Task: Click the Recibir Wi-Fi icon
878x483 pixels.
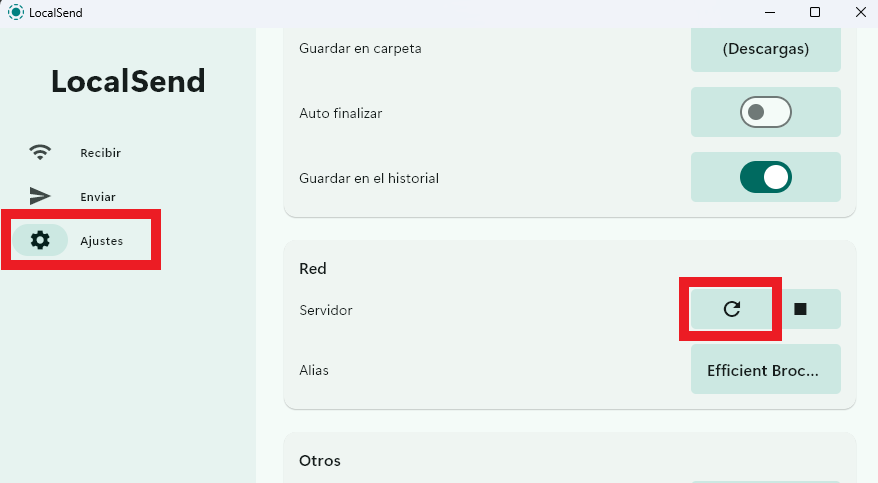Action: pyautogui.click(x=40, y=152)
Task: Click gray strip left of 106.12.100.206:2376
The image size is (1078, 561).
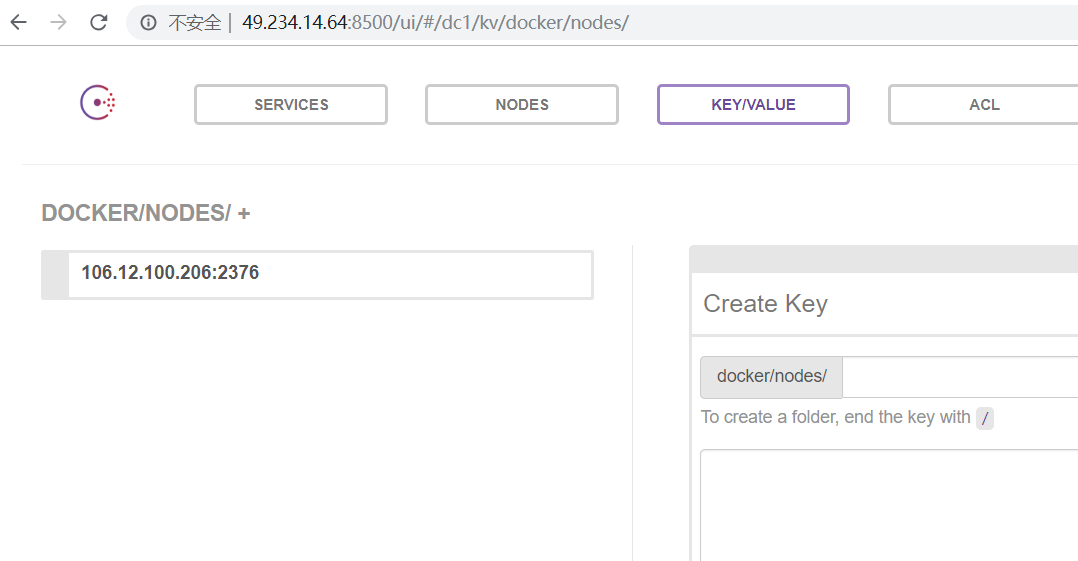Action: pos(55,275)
━━━━━━━━━━━━━━━━━━━━
**GIVEN INSTRUCTION**: Reproduce every line of the records above verbatim, omitting the pictures.

**FINAL ANSWER**:
Task: Click the Recibir Wi-Fi icon
878x483 pixels.
Action: pyautogui.click(x=40, y=152)
Task: Click gray strip left of 106.12.100.206:2376
The image size is (1078, 561).
Action: pos(55,275)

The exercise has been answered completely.